I find that even years after a brain injury it can prove to be a lonely existence.
Does anyone else find this?
I find that even years after a brain injury it can prove to be a lonely existence.
Does anyone else find this?
Yes, but only because I'm better on my own. Interaction with others is so exhausting, takes so much out of me.
Janetx
Loving the Billy icon lol. Sadly it seems to be the case that you can feel isolated even when surrounded by lots of people? Feeling 'not part of everything' can highlight the separateness.
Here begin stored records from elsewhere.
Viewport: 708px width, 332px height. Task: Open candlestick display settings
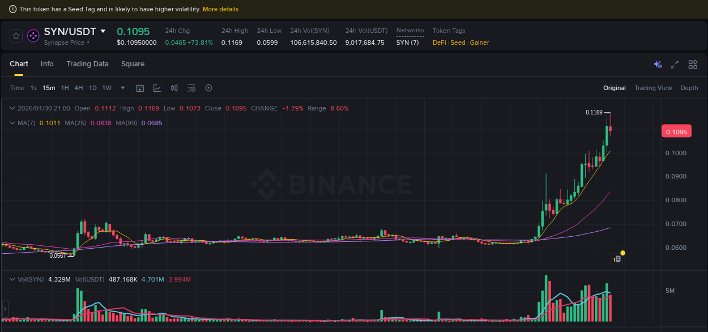click(x=174, y=88)
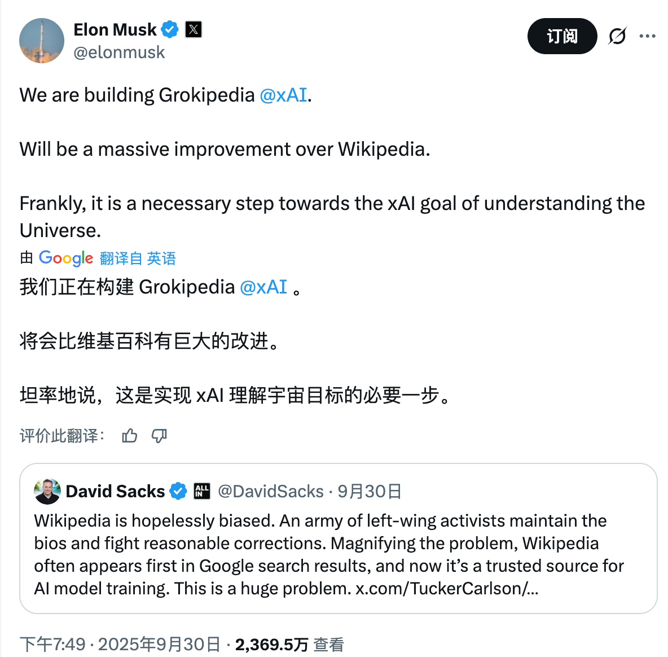Click the @xAI mention in the English text
Viewport: 668px width, 657px height.
pyautogui.click(x=283, y=95)
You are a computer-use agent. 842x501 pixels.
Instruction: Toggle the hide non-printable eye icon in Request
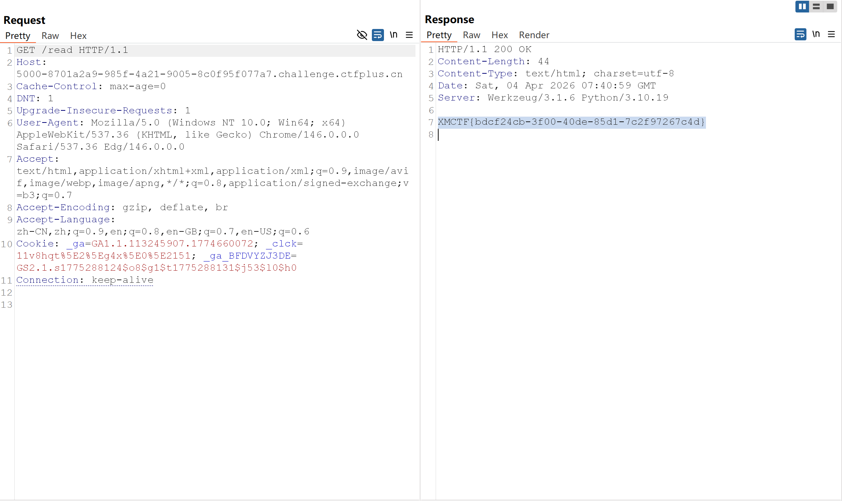(x=362, y=35)
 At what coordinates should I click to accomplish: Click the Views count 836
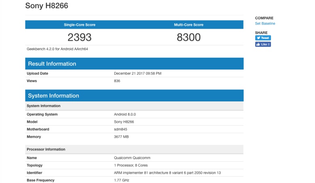click(x=118, y=81)
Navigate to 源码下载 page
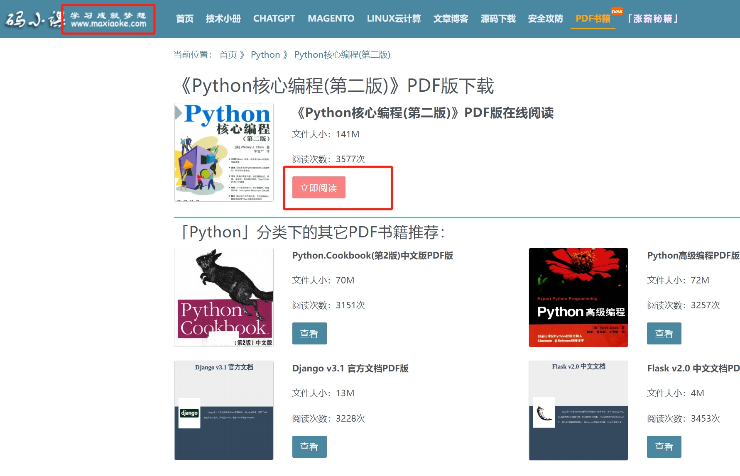 pyautogui.click(x=498, y=19)
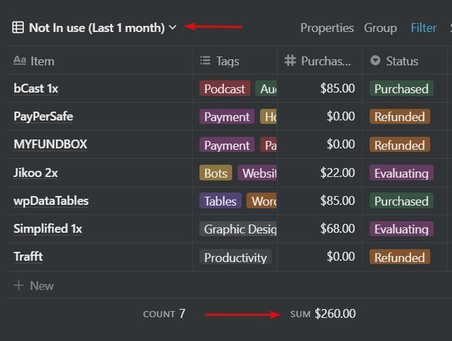Click the Purchased status of bCast 1x
Image resolution: width=452 pixels, height=341 pixels.
pos(401,88)
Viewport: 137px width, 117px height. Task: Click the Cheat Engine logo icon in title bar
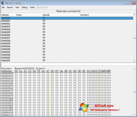pyautogui.click(x=3, y=3)
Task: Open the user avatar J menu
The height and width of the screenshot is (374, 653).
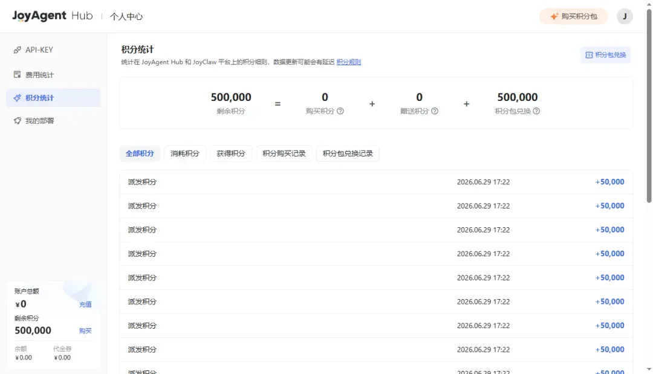Action: 624,16
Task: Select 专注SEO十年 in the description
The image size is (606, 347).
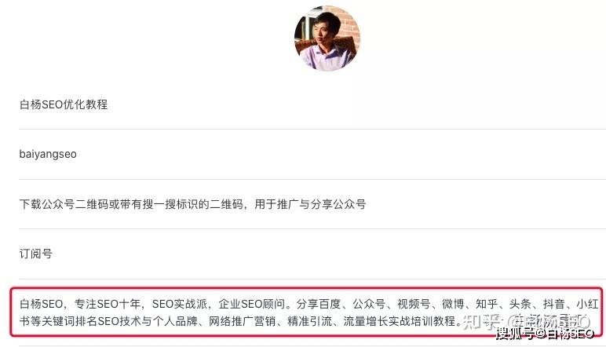Action: [x=108, y=304]
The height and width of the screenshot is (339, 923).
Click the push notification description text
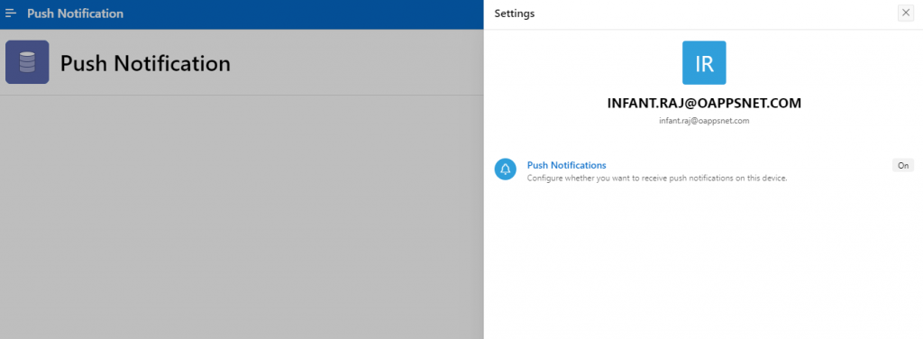[657, 178]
So glad to have joined this forum
same here sometimes i am better on my own but but do not want to be too many ups and downs, and it does not help when people say you look a picture of health and look 10 years younger than i am
John
Like Janet said, I think I'm far better on my own! I am lucky to have my sister, my niece, and my parents, quire close!
Debs xx
I so agree, I used to be the life and soul of the party, now... I almost dread social gatherings, and have to plan to have two quiet days afterwards, in which to recover, my husband is so understanding, I am so lucky, and whisks me away when my brain starts to fog up, after an hour of noise and chat, but friends look askance, 'You can't be going yet...?...'
Totally with you on this. I'm super lucky that my wife, even though she doesn't have an injury, is pretty much the same as me socially - we're like peas in a pod in that way.
For years I wanted to be validated by the people around me but they had no idea what I was going through so they probably didn't even know that that's what I wanted...
I'm in a place in my head now where my own validation is usually enough, but we all have bad days. Is there a Headway group close to you? I never went to one even after the penny dropped with my injury, but a friend of the family who I told about Headway after that absolutely loves it (she has acquired BI I think)...the people there get it, which I think covers a lot of the distance inherent to brain injuries which make the victim feels isolated.
You can always PM me if you want some screen company!
The problem with head injuries is that it isn't just a single cause of the problem. You can understand that when we are hurting from the injury then we aren't going to be the most sociable bear in the forrest more likely the one with the sorest head.
We then have to deal with coming to terms with our social problems memory, speach, patience with others, bright lights, loud noise and so on.
To add to the isolation most of us lose the companionship of work and the friends we thought we had soon disappear as well.
To add the final straw to the poor camels back, we end up on benefits and can no longer afford to do the things we used to. Then some wise GP or Occupational Therapist suggests taking up a hobby and you look at them as if they have never had to juggle bills let alone buy a decent camera to take up photography and having left over Dulux isn't a good foundation to start watercolours.